To identify pre-surgical, surgical, and post-surgical predictors of LOS following LSS.
Retrospective review of consecutive patients who had LSS at the (Blinded) Hospital from October, 2008 to April, 2012.
593 patients who underwent LSS consisting of laminotomy, laminectomy, or arthrodesis.
Dependent variable: LOS. Multiple pre-surgical, surgical, and post-surgical variables were extracted from patients’ medical records and considered as possible predictors (independent variables) of LOS.
Potential predictors that were significantly correlated with LOS were used as indicators to construct three latent factors; pre-surgical, surgical, and post-surgical, which were in turn used to predict LOS in a structural equation model (SEM).
The average LOS was 4.01±2.73 days. The pre-surgical factor was indicated by age (61.97±14.49 years), prior level of function (60.5% were totally independent), prior hemoglobin level (13.70±1.36 mg/dl), and use of assistive devices (60% were assistive device users). The surgical factor was indicated by severity of illness (50.2% had minor disease severity), presence of complications (1.9%), and stay in an intensive care unit (4.0%). The post-surgical factor was indicated by post-surgical walking distance (166.43±175.75 feet), level of assistance during walking (5.18±0.81 out of 7 points), balance scores (6.18 ±1.82 out of 10 points), and bed mobility and transfer dependency scores (9.81± 1.99 out of 14 points). These three latent factors explained 47% of variation in LOS.
Post-surgical factors predicted the highest variation in LOS in comparison to pre-surgical and surgical factors and should be taken into consideration for discharge planning. Post-surgical factors are related to the patient's function, modifiable with rehabilitation and can be improved to shorten LOS. Inclusion of more reliable and standardized pre-surgical variables could improve the predictability of the model.
Lumbar spine surgery (LSS) such as laminectomy or fusion is commonly performed for treatment of stenosis, spondylosis, spondylolisthesis, disc herniation, or other causes of low back pain that requires hospital stay. The rate of LSS in the United States is the highest in the world, with high surgery costs and related post-surgical care [1, 2]. Hospital costs are estimated to be 31% of total health costs in the United States .Thus, reducing length of hospital stay (LOS) following LSS may be cost saving, if decreased LOS also results in lowering fees charged by hospitals.

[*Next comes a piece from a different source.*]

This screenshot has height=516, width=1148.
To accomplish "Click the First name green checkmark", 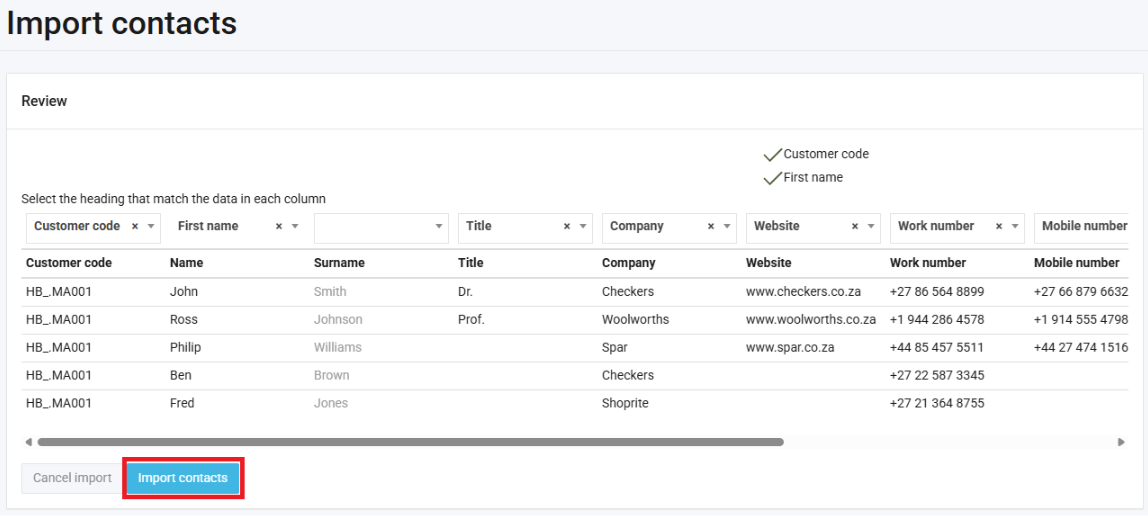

LOS is a complex construct that depends on many surgical and non-surgical factors. Only three studies have investigated predictors of LOS following LSS using retrospective analysis methods. One study used limited variables , whereas others included patients with revision LSS only  or investigated surgical factors as predictors of intensive care unit (ICU) LOS . These studies collectively identified many variables that correlated with LOS but did not determine their unique contribution in predicting LOS. Some of the significant predictors of LOS were age, pre-operative hemoglobin, pre-operative narcotic use, American Society of Anesthesiologists score, type of surgery, fluid balance, mean percentage of fraction of inspired oxygen, volume of fluid transfused, post-operative creatinine level, post-operative pain intensity, dependency score, number of physical therapy (PT encounters), and post-operative complications [4-9]. Variables such as marital status, home situation, pre-operative use of walking aids, clinical diagnosis, and post-surgery physical mobility have been investigated to predict LOS following other orthopedic surgeries [10-14], but have not been studied as possible predictors of LOS following LSS.
Increasing sample size and inclusion of more variables may improve the prediction accuracy and explain a higher percentage of variability in LOS. One of the major challenges to studying predictors of LOS is that many variables are multi-dimensional and correlated with each other, resulting in inconsistent results and difficulty in selecting main predictors. A structural equation model (SEM) allows for testing relationship among many variables and construction of latent factors such as pre-surgical, surgical and post-surgical, as latent factors cannot be directly constructed by indicators (manifest variables) . The SEM may also be a useful method of analysis to illustrate the factors that predict LOS while showing correlations between these factors .
The purpose of this retrospective study was to investigate clinical predictors of LOS following LSS. The second aim of this study was to determine which group of significant predictors (pre-surgical, surgical, or post-surgical) explained the highest variation in LOS following LSS. Several potential predictors that were significantly correlated with LOS were used as indicators to construct three latent factors of interest; pre-surgical, surgical, and post-surgical. These factors were used to predict LOS, using a SEM. We hypothesized that the factors constructed from the significant indicators would have a significant direct effect on LOS.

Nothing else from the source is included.